= Rahul Parikh =

American journalist

Rahul K. Parikh is an American pediatrician practicing in the San Francisco Bay Area, and who is also employed by Kaiser Permanente in Walnut Creek, California, as the associate Physician-in-Chief of Patient Education in the Diablo Service Area. He writes a regular column, called "PopRX", for Salon about various medicine-related topics. He has also written for CNN about how vaccines do not cause autism, and how important he considers it to be for parents to get their children vaccinated, and for the Los Angeles Times about the effectiveness of workplace wellness programs. Parikh has also written an article for The New York Times about neonatal intensive care units and whether or not prematurely-born infants born between 23 and 26 weeks of gestation should be resuscitated.

== Biography ==
Parikh grew up in Orange County, California, and attended the University of California, Berkeley, where he received a degree in molecular biology. After graduating, he took a year off from college, attended Tufts University School of Medicine, and completed his residency in pediatrics, first at Cedars-Sinai Medical Center, and then at a hospital in Mumbai.

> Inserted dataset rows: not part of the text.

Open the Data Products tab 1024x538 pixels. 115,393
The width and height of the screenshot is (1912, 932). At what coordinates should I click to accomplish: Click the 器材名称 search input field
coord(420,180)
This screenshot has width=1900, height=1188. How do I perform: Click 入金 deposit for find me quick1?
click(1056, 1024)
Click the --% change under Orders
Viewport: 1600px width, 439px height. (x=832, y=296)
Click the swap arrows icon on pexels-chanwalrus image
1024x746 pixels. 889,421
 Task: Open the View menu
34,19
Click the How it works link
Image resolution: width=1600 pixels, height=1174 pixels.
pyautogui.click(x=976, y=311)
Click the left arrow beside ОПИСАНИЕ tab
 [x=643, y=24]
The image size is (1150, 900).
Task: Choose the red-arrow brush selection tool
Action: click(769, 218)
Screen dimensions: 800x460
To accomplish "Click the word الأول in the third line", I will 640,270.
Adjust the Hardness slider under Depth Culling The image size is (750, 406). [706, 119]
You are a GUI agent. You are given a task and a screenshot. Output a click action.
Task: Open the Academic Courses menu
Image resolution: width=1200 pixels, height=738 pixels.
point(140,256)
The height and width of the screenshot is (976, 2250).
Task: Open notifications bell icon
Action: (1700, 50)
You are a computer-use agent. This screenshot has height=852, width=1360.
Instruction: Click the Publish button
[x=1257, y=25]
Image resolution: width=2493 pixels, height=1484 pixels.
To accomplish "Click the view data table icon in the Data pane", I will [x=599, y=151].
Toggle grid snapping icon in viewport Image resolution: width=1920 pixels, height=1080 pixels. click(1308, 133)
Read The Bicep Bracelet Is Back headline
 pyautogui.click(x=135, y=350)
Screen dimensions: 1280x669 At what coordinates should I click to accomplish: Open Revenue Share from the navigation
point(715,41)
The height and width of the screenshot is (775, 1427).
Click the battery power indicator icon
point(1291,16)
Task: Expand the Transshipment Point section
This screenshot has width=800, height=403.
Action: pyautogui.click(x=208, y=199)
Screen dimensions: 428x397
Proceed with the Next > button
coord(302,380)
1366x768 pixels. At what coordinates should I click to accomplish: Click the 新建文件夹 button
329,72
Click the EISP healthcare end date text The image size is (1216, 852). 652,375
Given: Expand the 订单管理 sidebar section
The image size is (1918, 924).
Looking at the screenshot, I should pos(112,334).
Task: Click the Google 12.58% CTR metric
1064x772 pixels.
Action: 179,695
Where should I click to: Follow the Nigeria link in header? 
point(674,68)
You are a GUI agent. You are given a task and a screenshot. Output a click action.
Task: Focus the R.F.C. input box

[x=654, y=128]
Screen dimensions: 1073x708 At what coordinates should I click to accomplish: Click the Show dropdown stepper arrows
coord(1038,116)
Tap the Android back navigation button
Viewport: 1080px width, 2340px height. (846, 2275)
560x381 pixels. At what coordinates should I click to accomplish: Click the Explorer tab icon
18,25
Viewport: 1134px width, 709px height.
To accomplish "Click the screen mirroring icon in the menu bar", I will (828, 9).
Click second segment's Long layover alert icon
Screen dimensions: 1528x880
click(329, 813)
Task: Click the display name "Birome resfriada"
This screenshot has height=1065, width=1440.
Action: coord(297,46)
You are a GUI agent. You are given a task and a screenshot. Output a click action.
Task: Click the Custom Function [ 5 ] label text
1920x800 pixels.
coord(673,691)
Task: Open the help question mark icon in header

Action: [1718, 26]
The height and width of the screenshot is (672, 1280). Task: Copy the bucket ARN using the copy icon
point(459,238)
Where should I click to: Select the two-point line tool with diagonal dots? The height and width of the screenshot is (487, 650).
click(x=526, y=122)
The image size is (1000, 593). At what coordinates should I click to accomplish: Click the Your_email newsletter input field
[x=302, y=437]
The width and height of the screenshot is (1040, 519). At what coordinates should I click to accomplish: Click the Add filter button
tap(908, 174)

== Defender of vaccination ==
Parikh is an outspoken defender of vaccinations, and has described anti-vaccine pediatrician Robert Sears as someone whose "understanding of vaccines is deeply flawed," that his Vaccine Book "is a nightmare for pediatricians like me," and "is peppered with misleading innuendo and factual errors." He also writes that "Sears misleads parents," using "tactics [like] soft science, circular logic, reporting rumors and outright falsehoods."

== Personal life ==
Parikh is married and has two daughters.